GameStop stock (GME) - Get Free Report has experienced quite a bit of volatility in the past few weeks. The recent SEC report shed light on GME trading activity in January 2021 and the forces behind the stock having skyrocketed to a high of around $350 per share in Q1.
Wall Street Memes offers an overview of the SEC’s findings and discusses what may lie ahead for GME traders and “hodlers”.
What the SEC has said
The SEC report aimed at clarifying fundamental questions about the GME episode, in January. In the study, several questions about the structure and functioning of the markets were raised. Chair Gary Gensler summarized the SEC’s main objective:
"January's events gave us an opportunity to consider how we can further our efforts to make the equity markets as fair, orderly, and efficient as possible."

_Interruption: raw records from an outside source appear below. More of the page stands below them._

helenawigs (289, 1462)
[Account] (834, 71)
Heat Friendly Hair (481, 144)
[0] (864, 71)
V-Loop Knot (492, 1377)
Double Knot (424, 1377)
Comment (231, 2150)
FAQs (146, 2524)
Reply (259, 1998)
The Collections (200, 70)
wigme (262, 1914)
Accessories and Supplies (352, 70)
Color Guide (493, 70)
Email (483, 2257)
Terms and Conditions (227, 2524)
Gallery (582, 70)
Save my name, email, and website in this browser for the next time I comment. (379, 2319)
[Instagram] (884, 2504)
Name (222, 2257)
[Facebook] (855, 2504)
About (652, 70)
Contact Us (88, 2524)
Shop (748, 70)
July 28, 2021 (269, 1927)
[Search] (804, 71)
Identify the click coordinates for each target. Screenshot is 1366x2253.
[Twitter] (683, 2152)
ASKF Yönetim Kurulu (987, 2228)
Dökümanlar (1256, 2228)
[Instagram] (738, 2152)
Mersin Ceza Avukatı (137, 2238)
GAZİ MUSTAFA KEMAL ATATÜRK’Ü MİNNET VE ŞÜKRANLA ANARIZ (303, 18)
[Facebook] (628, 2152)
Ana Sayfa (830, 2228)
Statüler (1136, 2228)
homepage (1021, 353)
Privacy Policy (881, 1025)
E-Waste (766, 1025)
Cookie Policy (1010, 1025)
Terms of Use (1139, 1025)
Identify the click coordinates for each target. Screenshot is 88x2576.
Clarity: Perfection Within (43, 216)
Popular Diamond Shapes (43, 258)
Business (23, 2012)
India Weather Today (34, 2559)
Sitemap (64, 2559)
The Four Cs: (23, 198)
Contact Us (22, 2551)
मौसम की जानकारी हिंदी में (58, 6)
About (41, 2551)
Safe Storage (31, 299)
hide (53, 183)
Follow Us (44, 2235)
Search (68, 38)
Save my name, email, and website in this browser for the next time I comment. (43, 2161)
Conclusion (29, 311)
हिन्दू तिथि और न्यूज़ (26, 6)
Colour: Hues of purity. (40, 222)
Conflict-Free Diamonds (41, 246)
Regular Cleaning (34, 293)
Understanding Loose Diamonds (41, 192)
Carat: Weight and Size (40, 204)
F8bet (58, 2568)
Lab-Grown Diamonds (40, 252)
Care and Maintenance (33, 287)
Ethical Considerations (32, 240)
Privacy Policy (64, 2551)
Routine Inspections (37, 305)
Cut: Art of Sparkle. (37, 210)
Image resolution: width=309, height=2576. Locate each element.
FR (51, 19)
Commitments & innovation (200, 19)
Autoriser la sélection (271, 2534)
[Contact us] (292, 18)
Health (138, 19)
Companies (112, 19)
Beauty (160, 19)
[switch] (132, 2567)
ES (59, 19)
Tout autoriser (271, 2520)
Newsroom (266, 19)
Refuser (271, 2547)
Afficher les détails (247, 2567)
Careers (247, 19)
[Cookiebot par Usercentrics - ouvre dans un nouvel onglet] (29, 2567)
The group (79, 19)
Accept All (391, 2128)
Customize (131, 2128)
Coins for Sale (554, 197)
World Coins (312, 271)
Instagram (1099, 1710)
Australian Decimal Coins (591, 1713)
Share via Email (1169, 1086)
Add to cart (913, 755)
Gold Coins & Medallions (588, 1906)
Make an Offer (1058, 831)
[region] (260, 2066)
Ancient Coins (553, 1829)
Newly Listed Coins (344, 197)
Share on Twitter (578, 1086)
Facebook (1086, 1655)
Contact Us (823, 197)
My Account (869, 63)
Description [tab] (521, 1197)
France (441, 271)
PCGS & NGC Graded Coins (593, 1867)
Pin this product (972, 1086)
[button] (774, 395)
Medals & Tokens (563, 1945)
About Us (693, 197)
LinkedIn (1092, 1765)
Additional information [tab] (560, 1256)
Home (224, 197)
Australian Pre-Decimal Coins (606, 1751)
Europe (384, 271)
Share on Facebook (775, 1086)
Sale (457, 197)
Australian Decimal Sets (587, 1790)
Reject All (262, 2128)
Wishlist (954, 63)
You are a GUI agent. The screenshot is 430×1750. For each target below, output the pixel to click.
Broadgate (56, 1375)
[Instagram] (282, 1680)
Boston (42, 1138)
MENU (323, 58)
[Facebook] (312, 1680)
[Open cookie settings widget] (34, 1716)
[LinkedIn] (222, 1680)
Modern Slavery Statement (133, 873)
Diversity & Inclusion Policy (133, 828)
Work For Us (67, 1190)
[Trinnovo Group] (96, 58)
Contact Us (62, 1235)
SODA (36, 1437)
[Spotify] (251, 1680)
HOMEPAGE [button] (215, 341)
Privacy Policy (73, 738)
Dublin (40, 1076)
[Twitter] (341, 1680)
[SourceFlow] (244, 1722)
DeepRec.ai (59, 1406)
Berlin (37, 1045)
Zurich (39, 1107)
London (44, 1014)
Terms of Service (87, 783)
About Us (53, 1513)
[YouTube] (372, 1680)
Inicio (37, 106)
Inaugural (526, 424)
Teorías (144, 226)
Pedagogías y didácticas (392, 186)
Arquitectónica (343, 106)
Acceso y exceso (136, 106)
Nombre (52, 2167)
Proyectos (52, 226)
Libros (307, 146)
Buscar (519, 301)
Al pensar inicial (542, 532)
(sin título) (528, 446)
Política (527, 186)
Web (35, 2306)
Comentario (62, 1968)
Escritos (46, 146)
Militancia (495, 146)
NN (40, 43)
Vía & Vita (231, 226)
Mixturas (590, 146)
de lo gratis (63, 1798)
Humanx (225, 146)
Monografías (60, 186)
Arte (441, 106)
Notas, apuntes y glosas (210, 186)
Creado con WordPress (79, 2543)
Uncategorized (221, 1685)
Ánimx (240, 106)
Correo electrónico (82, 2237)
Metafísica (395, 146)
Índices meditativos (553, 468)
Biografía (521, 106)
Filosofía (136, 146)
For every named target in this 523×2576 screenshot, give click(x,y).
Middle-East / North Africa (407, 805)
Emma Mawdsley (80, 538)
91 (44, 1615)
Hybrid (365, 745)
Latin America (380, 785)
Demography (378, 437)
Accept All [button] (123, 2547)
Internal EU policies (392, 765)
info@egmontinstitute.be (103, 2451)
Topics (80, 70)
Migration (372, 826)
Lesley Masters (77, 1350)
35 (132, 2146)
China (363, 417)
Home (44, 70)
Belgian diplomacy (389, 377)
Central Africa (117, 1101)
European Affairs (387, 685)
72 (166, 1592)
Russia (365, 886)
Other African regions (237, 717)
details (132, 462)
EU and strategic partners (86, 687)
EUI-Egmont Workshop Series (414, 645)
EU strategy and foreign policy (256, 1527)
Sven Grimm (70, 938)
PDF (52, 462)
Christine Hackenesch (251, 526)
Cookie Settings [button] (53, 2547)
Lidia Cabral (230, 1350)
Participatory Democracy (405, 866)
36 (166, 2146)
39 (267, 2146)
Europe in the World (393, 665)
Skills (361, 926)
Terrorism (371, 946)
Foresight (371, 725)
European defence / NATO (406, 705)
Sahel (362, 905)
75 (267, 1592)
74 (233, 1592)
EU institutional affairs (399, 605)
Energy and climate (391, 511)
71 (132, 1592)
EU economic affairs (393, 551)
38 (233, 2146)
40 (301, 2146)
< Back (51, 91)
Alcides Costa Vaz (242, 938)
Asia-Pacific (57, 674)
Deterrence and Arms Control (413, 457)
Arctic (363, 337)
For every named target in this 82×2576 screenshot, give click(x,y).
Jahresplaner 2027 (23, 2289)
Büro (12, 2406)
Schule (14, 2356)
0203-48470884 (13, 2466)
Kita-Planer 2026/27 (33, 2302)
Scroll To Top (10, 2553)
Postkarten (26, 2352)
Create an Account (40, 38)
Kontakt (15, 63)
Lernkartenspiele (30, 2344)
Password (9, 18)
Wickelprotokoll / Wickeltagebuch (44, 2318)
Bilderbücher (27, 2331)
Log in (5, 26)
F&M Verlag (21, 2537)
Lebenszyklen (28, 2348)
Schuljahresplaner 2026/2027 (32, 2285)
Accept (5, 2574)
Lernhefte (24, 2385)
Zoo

Contrary to what many GME investors and other meme stock traders originally thought, the SEC concluded that price moves were not fully explained by short covering. Also, the infamous hedge fund managers participated in the buying spree, precisely the opposite of what had been discussed on the main Reddit discussion boards.
According to the SEC, what caused GME stock price to swing wildly were a confluence of many factors, including: (1) frequent Reddit mentions, (2) significant coverage in the mainstream media, (3) large volume changes and, sure, (4) elevated short interest.
However, the SEC mentioned that it is still identifying “areas of market structure and regulatory framework for potential study and additional consideration”. These include (1) forces that may cause a brokerage firm to restrict trading; (2) digital engagement practices and PFOF, i.e. payment for order flow; (3) dark pool trading; and (4) the market dynamics of short selling.
Popularity was key
As a recap of the SEC’s report, large volume changes leading to outsized price moves were the root cause behind the GME frenzy. The chart below shows that the number of individual accounts trading GME increased from 10,000 at the beginning of January to 900,000 at that month’s peak.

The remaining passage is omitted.